Gather every line of the entries below that contains the string "width", treating uppercase and lowercase letters as different.

DATA LINES |
---------------

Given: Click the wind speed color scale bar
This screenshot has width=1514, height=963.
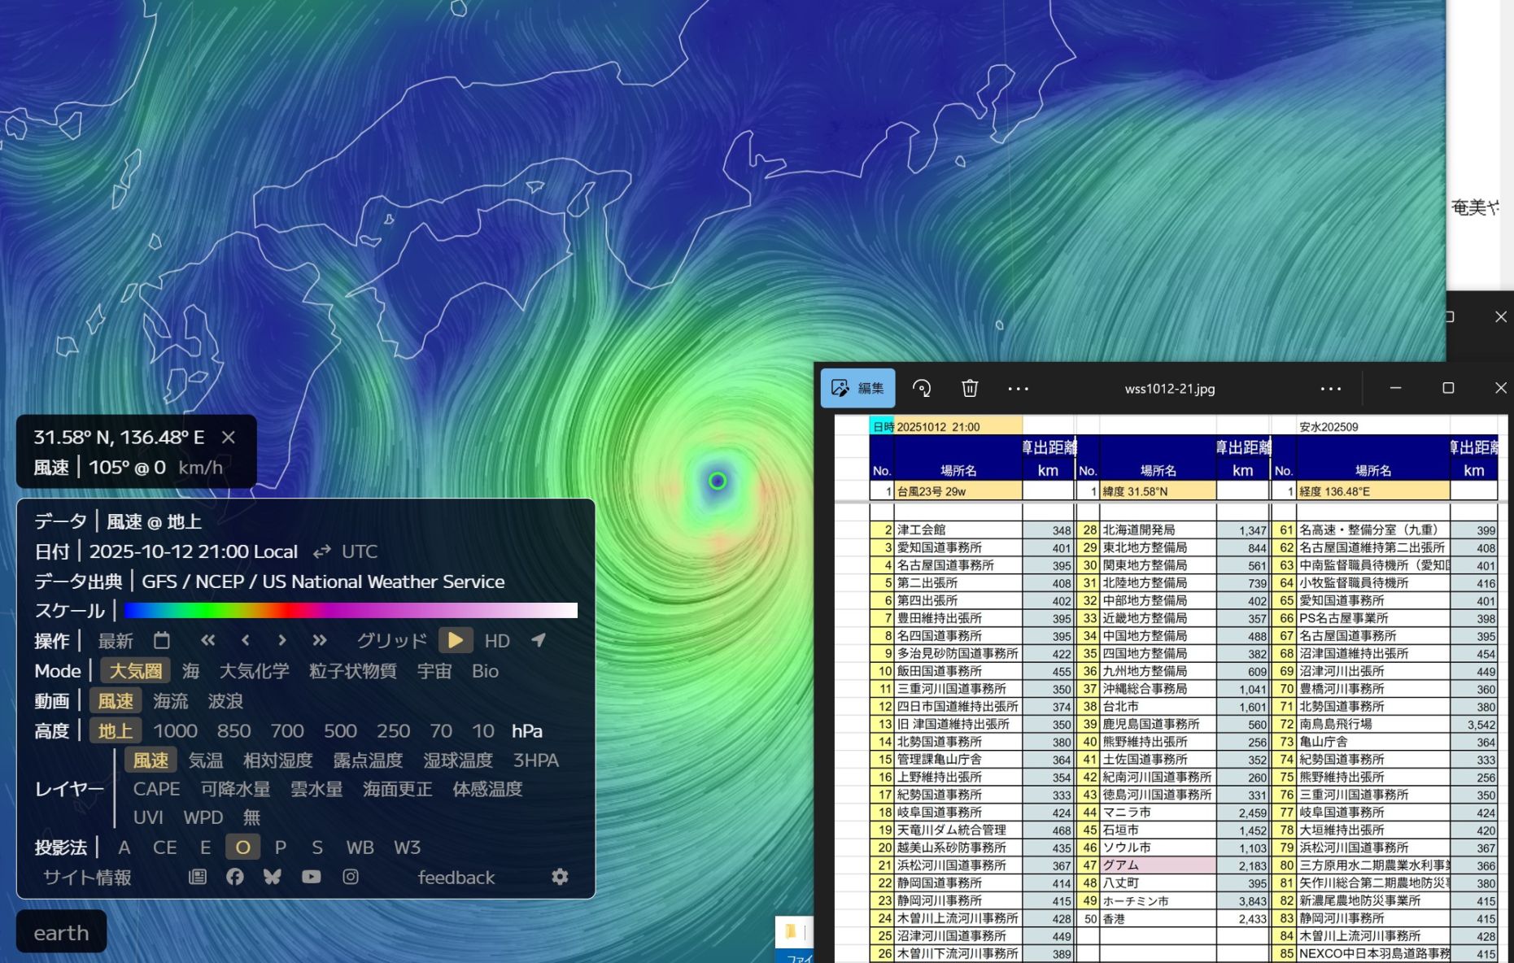Looking at the screenshot, I should click(350, 611).

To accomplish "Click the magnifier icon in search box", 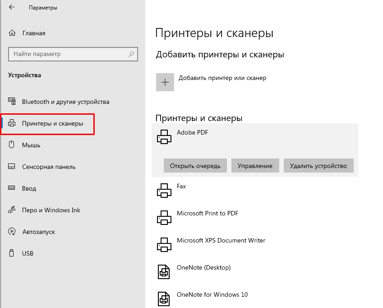I will click(131, 54).
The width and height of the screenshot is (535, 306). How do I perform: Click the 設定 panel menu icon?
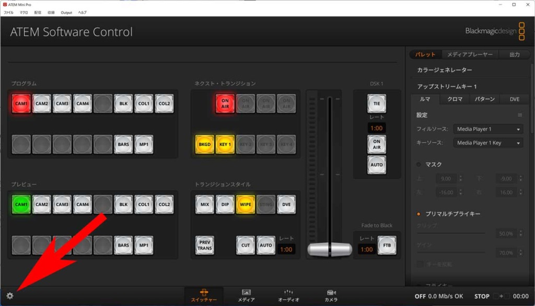[519, 115]
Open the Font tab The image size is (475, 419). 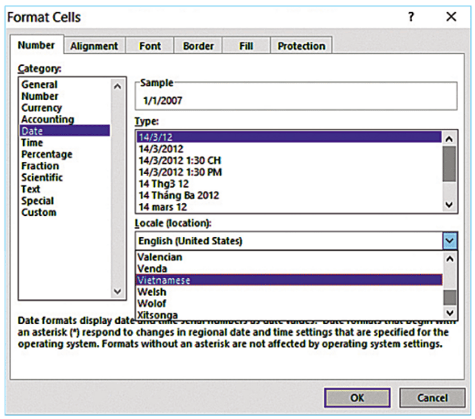pos(150,46)
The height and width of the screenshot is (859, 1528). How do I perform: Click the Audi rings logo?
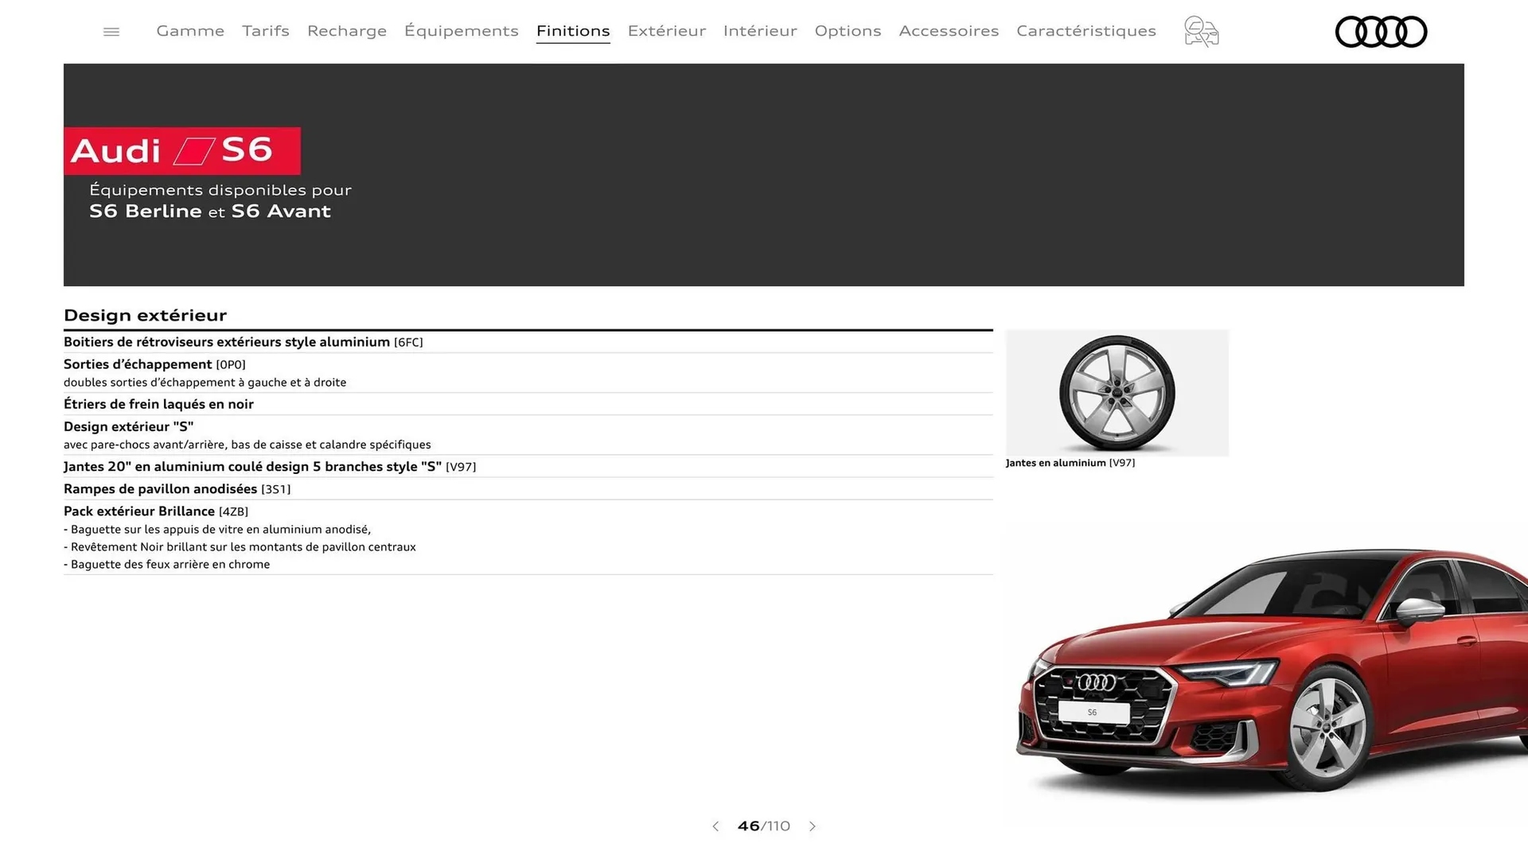pos(1381,31)
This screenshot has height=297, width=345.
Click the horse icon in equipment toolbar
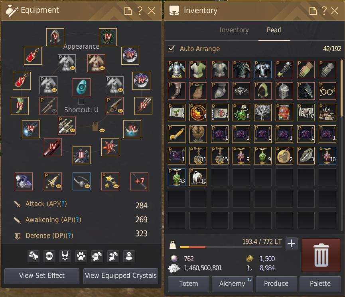(34, 256)
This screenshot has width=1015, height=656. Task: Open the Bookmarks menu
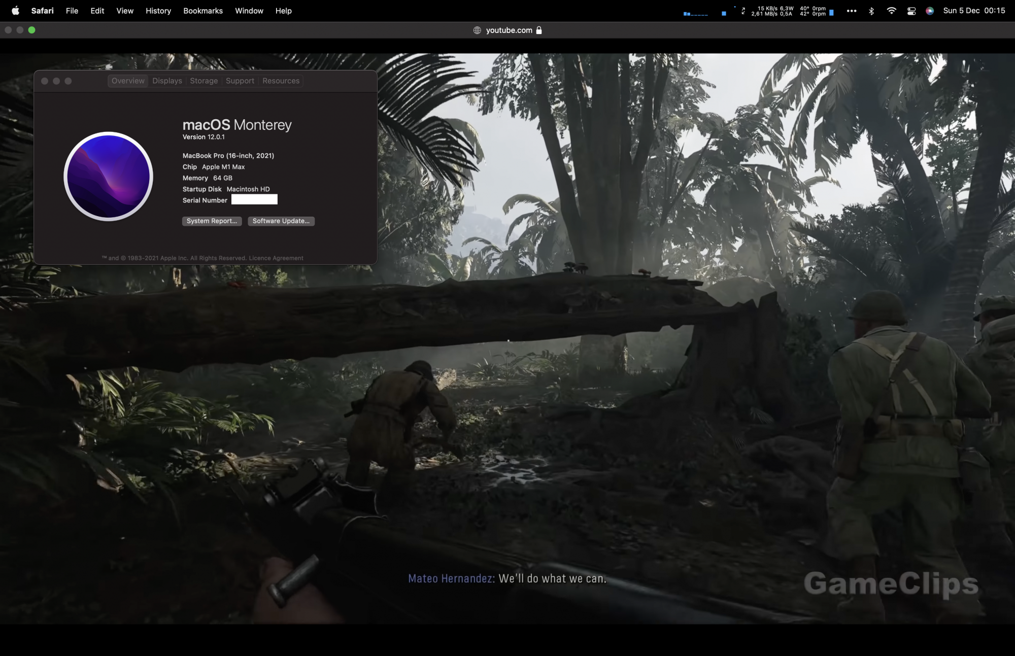point(202,11)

---------------

THE COMPLETED TASK |
This screenshot has width=1514, height=963.
The width and height of the screenshot is (535, 306). How do I perform: Click the 設定 panel menu icon?
The height and width of the screenshot is (859, 1528). How do I perform: Click the Audi rings logo?
This screenshot has height=297, width=345.
This screenshot has width=1015, height=656. Task: Open the Bookmarks menu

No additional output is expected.